Apr. 15, 2018

Hiding the truth, at least for a while...

The Further Adventures of Sherlock Holmes: Murder at Sorrow’s Crown by Steven Savile and Robert Greenberger

What could be behind the death of a soldier that warrants a conspiracy?

A lady shows up at Baker Street asking Holmes for help in finding out the truth about her son. He was part of the Boer War in South Africa, and her majesty’s government lists him as MIA. She has been told that they are listing him as a deserter, something that neither she nor anyone who knew the lad will accept…

Somehow all of this ties in with the death of Benjamin Disraeli…

When Holmes and Watson begin to investigate, they are attacked again and again. Some of their attackers are trained assassins from India. Holmes and Watson are waylaid both together and on their own.

The premise of this novel is that it records a truth that the government and the crown want to be buried. It could not have been published at the time, and in fact, Watson is warned in no uncertain terms not to publish, and his notes are confiscated by Whitehall…

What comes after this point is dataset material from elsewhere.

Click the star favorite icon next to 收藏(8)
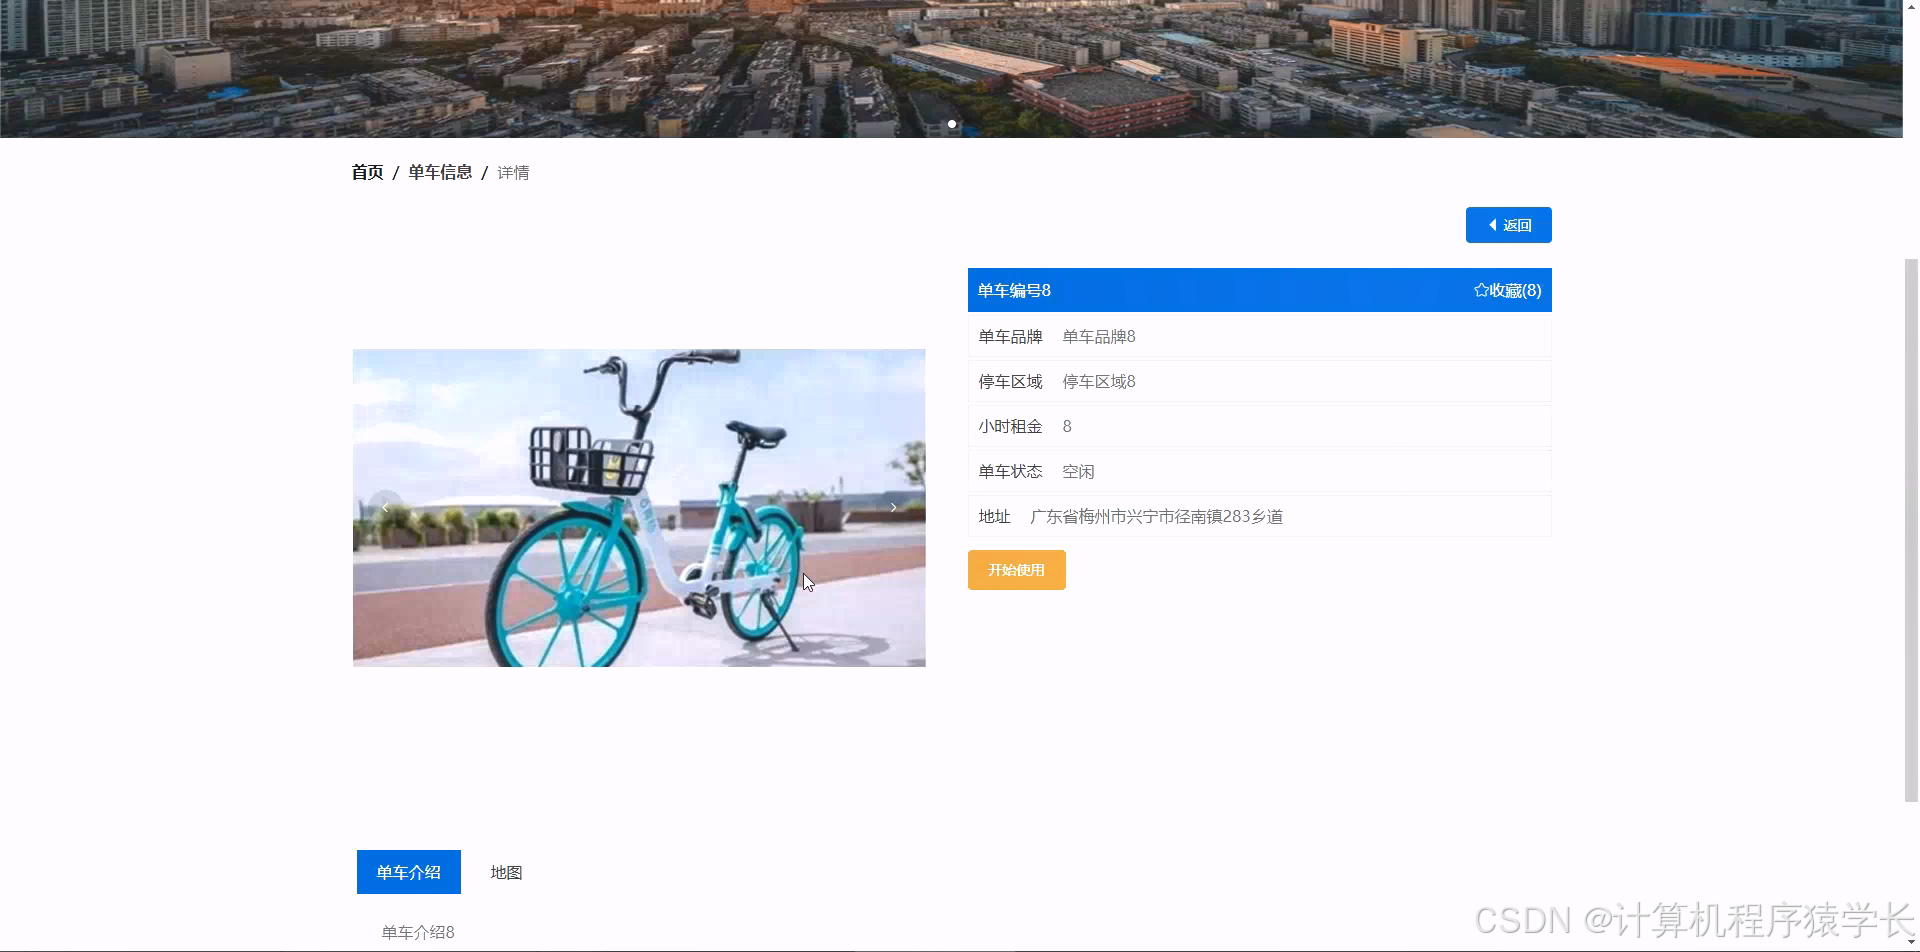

The story is written in two parts. The first gives detail as the case developed. This part was taken away by a very serious agent who works for Mycroft. The second is written six months to a year after the case was finalized. Watson refuses to change the names of persons involved or to sugarcoat the alarming facts. He says the world needs to know the truth, and that by the time this case will be allowed to be published it will no longer matter.

This is a very dark case. The Boer War saw many British soldiers killed. There were battles where Britain found themselves on the losing side. This story deals with matters of national defense and raises questions about the death of Benjamin Disraeli. The question really is: What if?